AVS 61st International Symposium & Exhibition | |
Vacuum Technology | Monday Sessions |
Session VT-MoM |
Session: | Vacuum Measurement, Calibration, and Primary Standards |
Presenter: | Miao Yu, University of Maryland, College Park |
Correspondent: | Click to Email |
Compared with their electrical counterparts, fiber optical sensors offer many advantages including small size, immunity to electromagnetic interference, convenient light guiding through optical fibers, high sensitivity, high resolution, large bandwidth, and low noise. Recently, miniature fiber optic pressure sensors have attracted much attention for many applications including biomedical, surveillance, and industrial applications. Most of these sensors are based on a Fabry-Perot interferometer fabricated directly on an optical fiber end face with a silica/silicon (Si) diaphragm serving as a pressure transducer. Although these sensors have a small size (~100s micros in diameter), they suffer from important issues including low sensitivity due to the high elastic moduli of silica/Si (130-185 GPa), and high brittleness and easy breakage of the sensor elements.

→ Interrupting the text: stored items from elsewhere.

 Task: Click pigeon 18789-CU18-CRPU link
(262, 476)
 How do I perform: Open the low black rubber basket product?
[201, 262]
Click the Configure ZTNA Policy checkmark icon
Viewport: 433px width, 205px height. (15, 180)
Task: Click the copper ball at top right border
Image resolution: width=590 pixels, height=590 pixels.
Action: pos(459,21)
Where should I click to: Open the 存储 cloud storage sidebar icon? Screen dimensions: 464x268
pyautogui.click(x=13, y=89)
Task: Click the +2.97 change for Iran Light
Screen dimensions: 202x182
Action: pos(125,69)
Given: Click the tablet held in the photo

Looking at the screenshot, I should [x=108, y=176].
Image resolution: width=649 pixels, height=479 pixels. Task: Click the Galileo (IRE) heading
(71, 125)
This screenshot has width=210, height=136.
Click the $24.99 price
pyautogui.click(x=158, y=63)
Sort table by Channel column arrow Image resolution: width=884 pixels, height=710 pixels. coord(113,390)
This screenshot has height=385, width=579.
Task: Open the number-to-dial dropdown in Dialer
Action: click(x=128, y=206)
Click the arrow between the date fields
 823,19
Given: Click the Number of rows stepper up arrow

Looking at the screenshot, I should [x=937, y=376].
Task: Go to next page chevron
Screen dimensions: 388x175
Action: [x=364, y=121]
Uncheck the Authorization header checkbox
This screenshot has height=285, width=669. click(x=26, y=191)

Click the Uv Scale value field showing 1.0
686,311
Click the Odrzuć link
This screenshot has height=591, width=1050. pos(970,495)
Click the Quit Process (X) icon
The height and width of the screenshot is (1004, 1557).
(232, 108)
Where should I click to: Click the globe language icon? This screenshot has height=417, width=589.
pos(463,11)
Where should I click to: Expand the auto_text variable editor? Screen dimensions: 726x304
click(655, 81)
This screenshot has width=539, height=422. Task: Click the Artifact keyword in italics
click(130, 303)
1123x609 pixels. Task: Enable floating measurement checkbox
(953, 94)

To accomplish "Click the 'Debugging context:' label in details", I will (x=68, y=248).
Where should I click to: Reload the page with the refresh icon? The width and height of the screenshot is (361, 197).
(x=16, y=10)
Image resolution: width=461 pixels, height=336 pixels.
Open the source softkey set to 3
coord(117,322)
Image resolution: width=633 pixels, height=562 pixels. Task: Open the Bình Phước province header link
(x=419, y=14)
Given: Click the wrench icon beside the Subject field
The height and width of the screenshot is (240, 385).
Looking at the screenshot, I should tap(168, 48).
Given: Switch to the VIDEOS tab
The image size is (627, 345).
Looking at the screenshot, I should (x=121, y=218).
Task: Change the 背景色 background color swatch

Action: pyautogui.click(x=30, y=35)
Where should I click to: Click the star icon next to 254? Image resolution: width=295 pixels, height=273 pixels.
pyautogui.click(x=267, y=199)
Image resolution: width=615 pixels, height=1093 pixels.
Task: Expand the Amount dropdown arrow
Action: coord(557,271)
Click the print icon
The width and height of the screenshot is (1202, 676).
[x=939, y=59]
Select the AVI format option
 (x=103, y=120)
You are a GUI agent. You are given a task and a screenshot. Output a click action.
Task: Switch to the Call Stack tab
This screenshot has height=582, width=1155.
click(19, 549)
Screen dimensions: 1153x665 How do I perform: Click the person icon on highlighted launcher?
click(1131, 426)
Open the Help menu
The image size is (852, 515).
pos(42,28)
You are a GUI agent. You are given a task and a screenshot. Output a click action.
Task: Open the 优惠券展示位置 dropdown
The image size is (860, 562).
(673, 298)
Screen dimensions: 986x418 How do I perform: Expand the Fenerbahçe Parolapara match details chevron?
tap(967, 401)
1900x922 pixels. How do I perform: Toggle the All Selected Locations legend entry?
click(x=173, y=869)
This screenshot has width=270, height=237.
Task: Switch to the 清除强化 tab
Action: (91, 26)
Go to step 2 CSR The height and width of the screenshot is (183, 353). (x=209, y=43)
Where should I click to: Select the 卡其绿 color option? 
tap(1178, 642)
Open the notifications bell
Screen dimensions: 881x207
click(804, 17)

In this paper, the research program at the Sensors and Actuators Laboratory (SAL) of the University of Maryland on miniature fiber optic pressure sensors based on polymer or grapheme diaphragms will be introduced. First, our work on polymer based miniature optical pressure sensors will be discussed. The polymer materials have superior elasticity and high fracture strength, which enables polymer based sensors to have superior sensitivity even at a small size and helps prevent cracking or breaking of the sensors. Furthermore, these sensors can be fabricated by using relatively simple and inexpensive processes. We have developed several unique low-cost micro-fabrication processes for these sensors, including self-aligned photolithography and UV molding process. By using simple and safe procedures, a polymer based Fabry-Perot cavity can be directly fabricated at the end of optical fiber, thus eliminating the necessity for complicated assembly of the sensing element and the optical fiber. Further, since polymer based sensors inherently suffer from temperature driftdue to the large thermal expansion coefficient of polymer materials, novel temperature compensation methods for the polymer based fiber optic pressure sensors will also be discussed. Second, miniature fiber optic pressure sensors utilizing a graphene diaphragm will be presented. Graphene is believed to be one of the strongest materials and the thinnest film in the universe, and it can be stretched by as much as 20%. These unique mechanical properties render graphene an excellent choice for miniature acoustic sensors with unprecedentedly high sensitivity, large bandwidth, and large dynamic range. Finally, the potential applications of these different sensors will be discussed.